Sebelumnya, puluhan perwakilan cabang olahraga (cabor) di bawah naungan KONI Sumut memberikan dukungan kepada Ketua Umum FOPI Sumut tersebut untuk memimpin KONI. Musyawarah Provinsi (Musorprov) KONI Sumut dijadwalkan berlangsung pada 15 April mendatang.
Sebanyak 52 dari 63 cabor yang bernaung di KONI Sumut hadir dalam acara silaturahmi Ketua FOPI Sumut di Garuda Pattimura Medan, Minggu (9/3). Acara tersebut juga dihadiri oleh Ketua KONI Sumut Jon Ismadi Lubis, Kadispora Sumut Mahfullah Pratama Daulay, serta Pj Sekda Provsu.

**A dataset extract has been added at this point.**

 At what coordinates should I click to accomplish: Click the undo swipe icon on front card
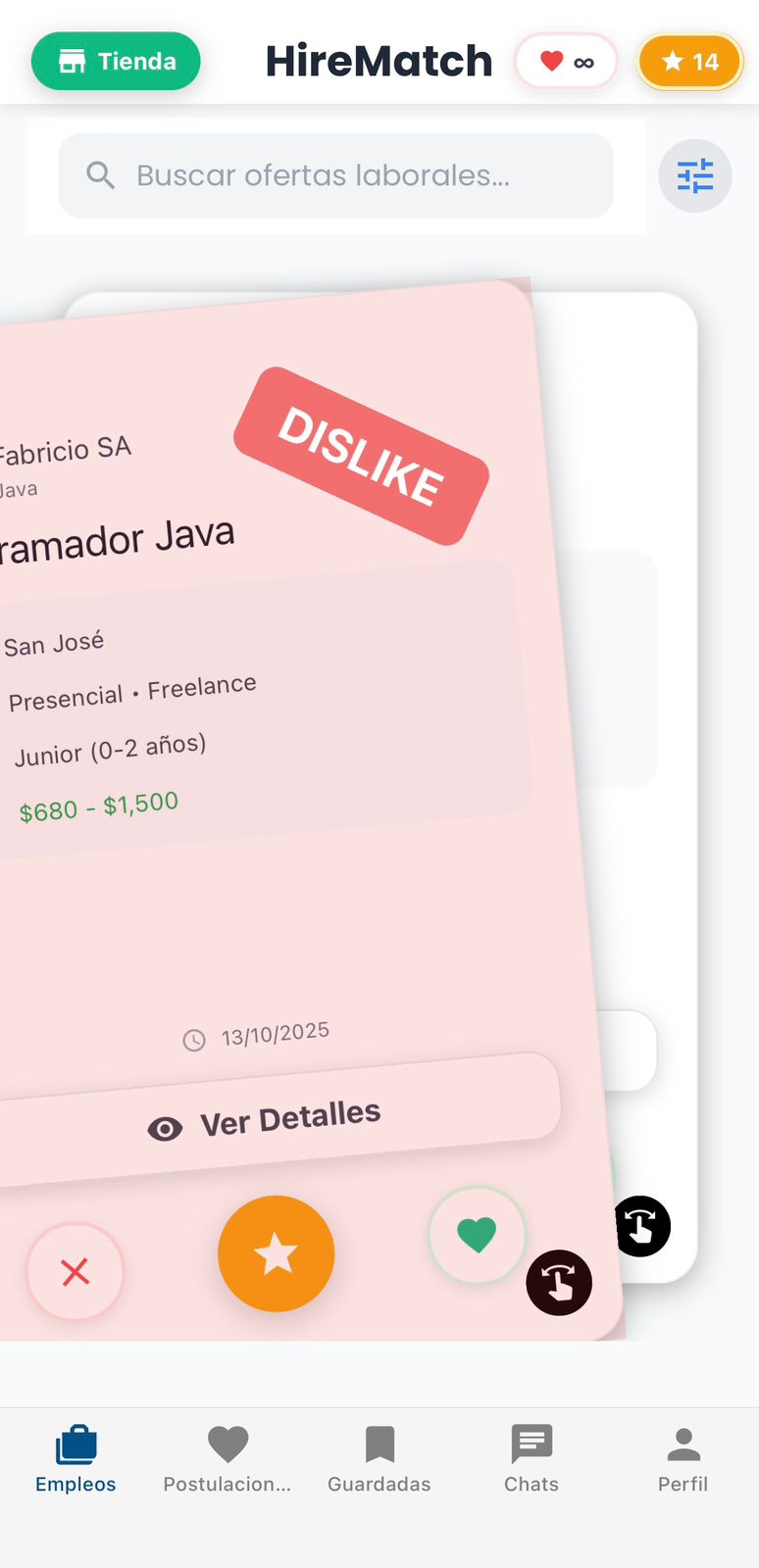click(559, 1283)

“Munculnya calon tunggal dalam Musorprov KONI Sumut, yaitu Kolonel Hatunggal Siregar, merupakan bentuk frustrasi stakeholder olahraga Sumut terhadap pengelolaan olahraga selama ini,” ujar Rafriandi Nasution.
Menurutnya, Hatunggal Siregar dianggap sebagai solusi untuk kemajuan olahraga Sumut. Namun, ia menyoroti bahwa permasalahan utama justru terletak pada pendanaan. Pemprov Sumut dan DPRD Sumut dinilai tidak menjadikan olahraga sebagai prioritas dalam visi, misi, serta program gubernur selama ini.
Rafriandi juga mencontohkan ketidakseriusan pengelolaan olahraga di Sumut, salah satunya terkait keterlambatan pemberian bonus bagi atlet peraih medali di PON 2024.
“Terbukti, misalnya, pemberian bonus kepada atlet PON 2024 yang sangat terlambat. Keringat mereka sudah kering menunggu, tetapi hingga kini belum ada kepastian,” ungkapnya.
Selain itu, ia menyoroti pembangunan sport center yang jauh dari harapan, termasuk revisi kapasitas Stadion Utama Sumut yang awalnya dirancang untuk 82.000 penonton, tetapi kemudian dipangkas menjadi hanya 25.000 penonton.
“Belum lagi anggaran yang terus berkurang. Ini sudah menjadi tradisi dalam pengelolaan olahraga di Sumut,” tambah Rafriandi.
Ia menegaskan bahwa berbagai permasalahan tersebut menghambat kemajuan olahraga Sumatera Utara dalam bersaing dengan provinsi lain.
“Pengelolaan olahraga di Sumut sulit menjadi daya tarik bagi dunia usaha atau bisnis. Masalah prestasi dan kurangnya kemauan politik dari pemerintah membuat olahraga tidak menjadi prioritas dalam pembangunan Sumut,” pungkasnya.